Это не помешало Лондону немедленно использовать достигнутые договоренности для дальнейшего упрочения своих позиций в Центральной Азии. Как считает историк А.В. Игнатьев, и после августа 1907 г. "по всей линии соприкосновения сфер интересов двух держав в Азии между ними продолжалась борьба, лишь более скрытая"{90}. Под прикрытием внешнеполитических деклараций своего правительства британская разведка активизировала изучение Азиатской части России. Военные круги Великобритании по-прежнему рассматривали Россию как наиболее вероятного противника.
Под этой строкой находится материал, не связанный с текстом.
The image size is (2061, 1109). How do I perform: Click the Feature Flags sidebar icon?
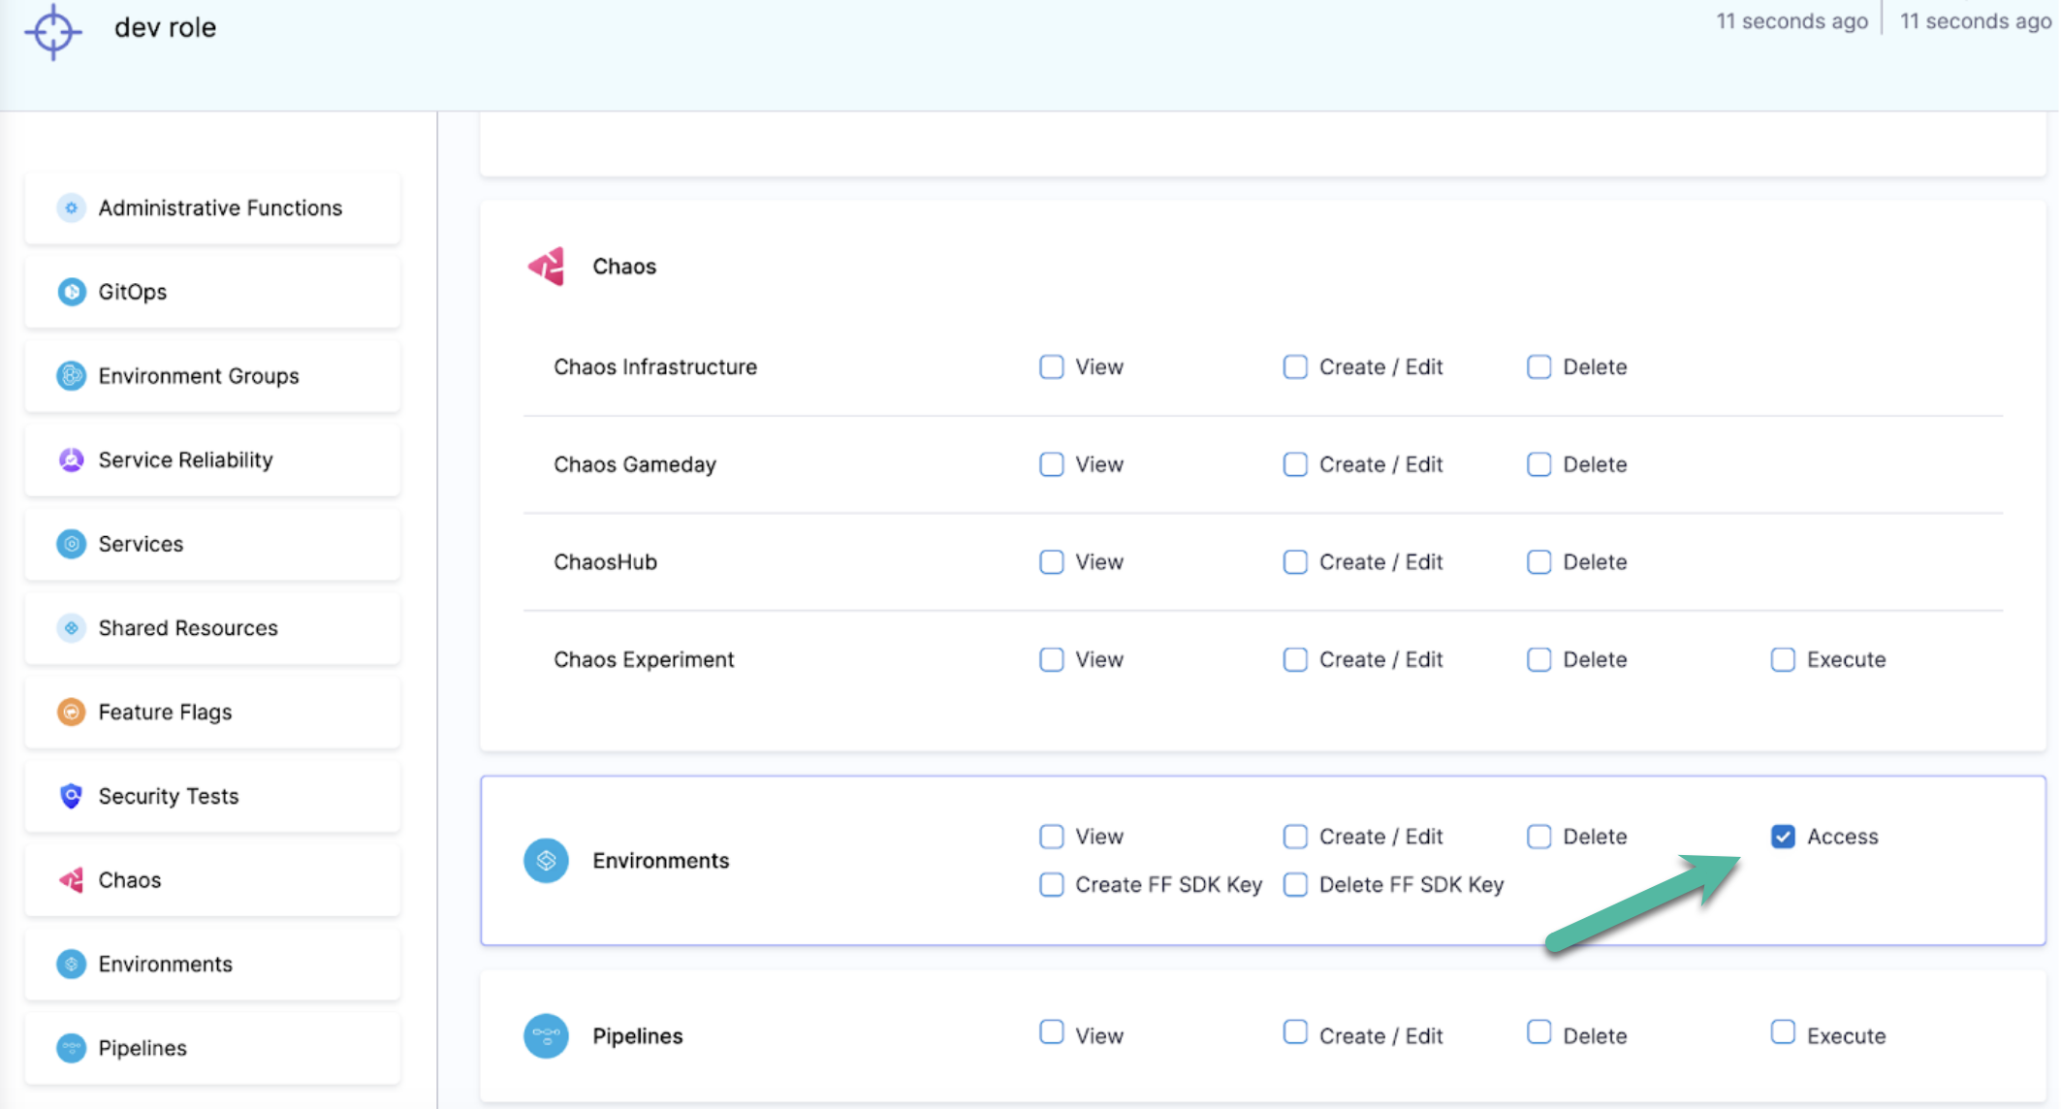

В 1910 году русскому Генштабу удалось расшифровать два письма из Лондона, адресованные в 1906 году военному агенту в Петербурге. В первом, датированном 25 апреля 1908 г., начальник отдела военных операций У. Эворт сообщал, что он рекомендовал всем разведывательным подразделениям своей организации воспользоваться опытом начальника Азиатской части разведки - отдела МО3 полковника У. Холдена и завести "рукописные книги", касающиеся разных стран под заголовком: "Замечания относительно собирания сведений в...". Чтобы заполнить эти сборники, по мнению полковника Холдена, необходимо просить военных агентов и "других офицеров, которым мы даем специальные поручения", высказывать соображения относительно "наилучшего способа вести сношения с жителями, а также относительно получения сведений в тех странах, которые им знакомы"{91}. Письмом от 8 июля 1908 г. г. начальник отдела МО3 а полковник В. Макбейн уже ставил в известность британского военного агента в Петербурге о том, что в каждом подотделе теперь заведены рукописные книги под заголовком "Замечания относительно собирания сведений в России". В них заносится информация о "наилучших способах получения сведений во время войны от жителей тех местностей, которые войдут в район театра военных действий", а также о наиболее эффективных способах распространения ложных сведений". Военному агенту полковник Макбейн сообщал, что в книгах территорию России условно разбивали на округа и каждый предполагалось изучать как отдельную, изолированную от других, область. Для характеристики округов выделяли следующие направления: 1) жители, их обычаи, национальный характер; 2) списки публичных и правительственных мест; 3) списки людей, дружественно расположенных к Англии, "которые могут согласиться действовать для нас, и в каких размерах". Самыми важными округами полковник Макбейн считал "Финляндию, Закавказье и Дальний Восток"{92}. Впрочем, агенту в Петербурге лондонское начальство предложило не ограничиваться данными инструкциями, а проявить инициативу: "...мы будем очень рады, если Вы сможете предложить что-нибудь более полное и лучшее"{93}. Одним словом, потепление англо-русских отношений добавило энергии британской разведке.